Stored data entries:
━━━━━━━━━━━━━━━━━━━━
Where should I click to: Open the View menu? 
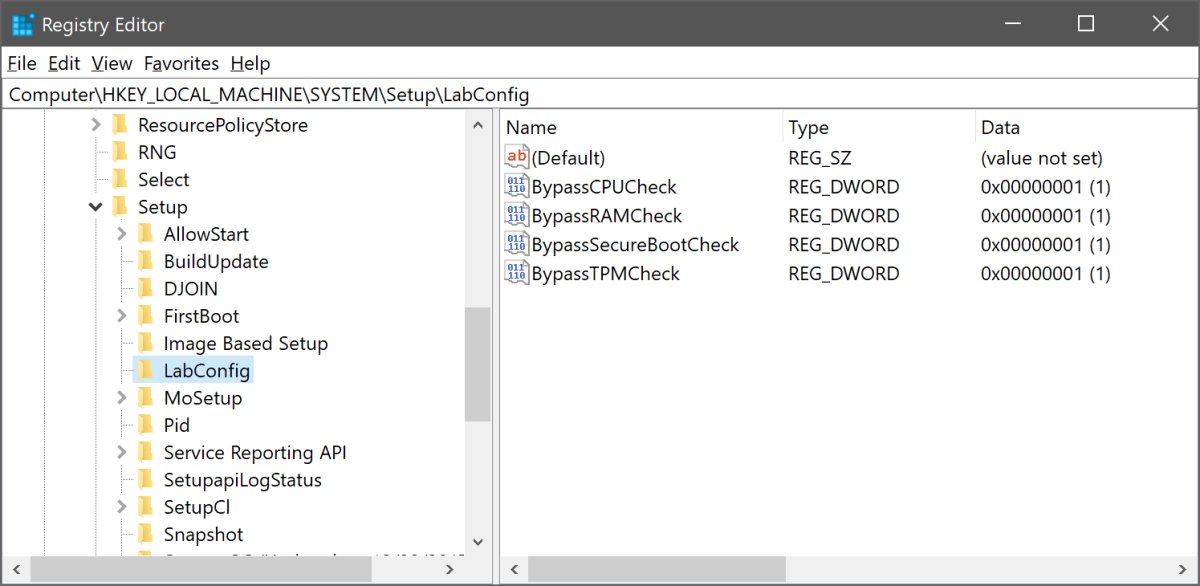pos(111,63)
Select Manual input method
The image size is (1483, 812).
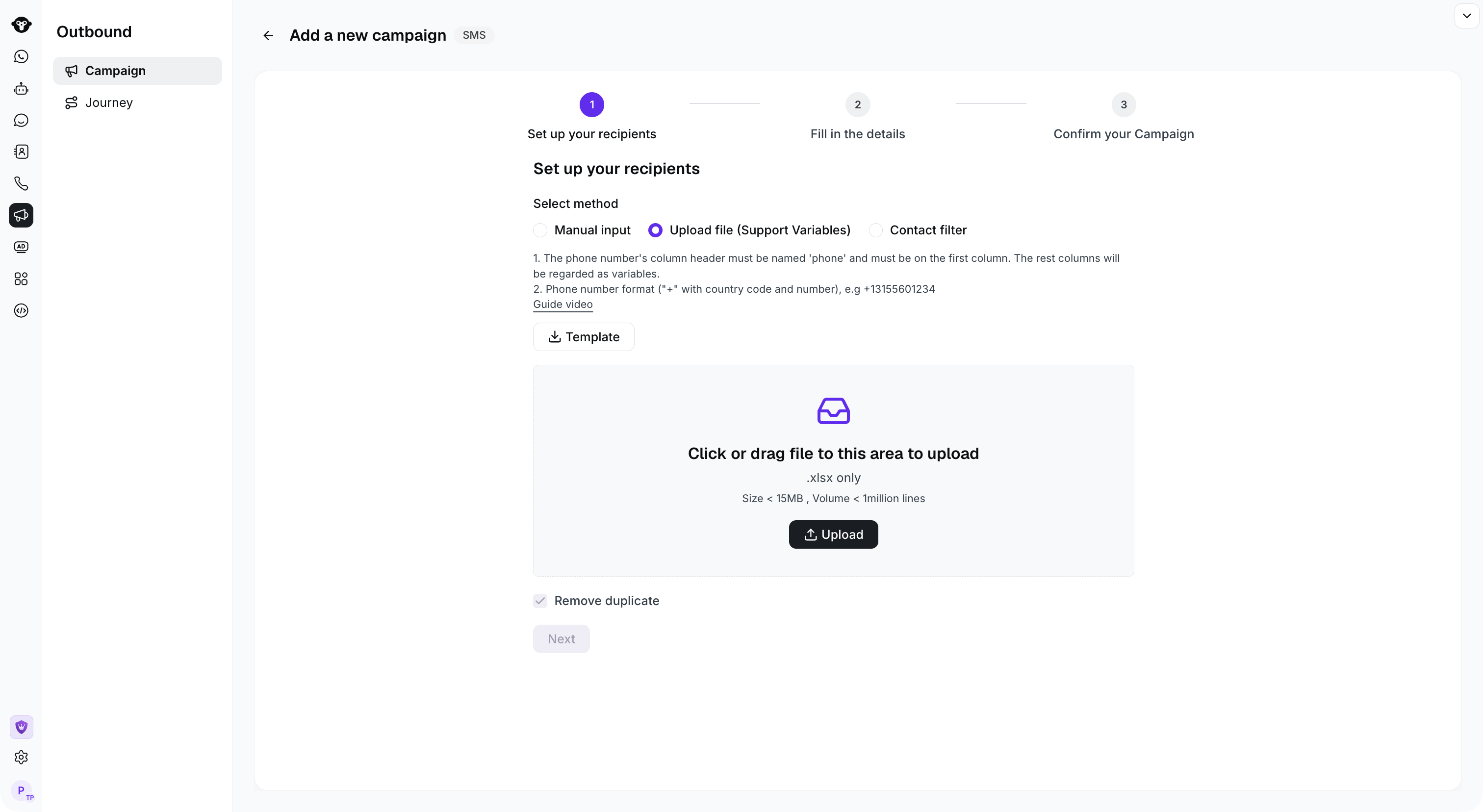(540, 230)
━━━━━━━━━━━━━━━━━━━━
| WORK REQUEST |
Without any pictures, output the entries above exactly as they appear.

| ANSWER AREA |
Where should I click to: Open the View menu? 
pos(111,63)
Select Manual input method
The image size is (1483, 812).
(540, 230)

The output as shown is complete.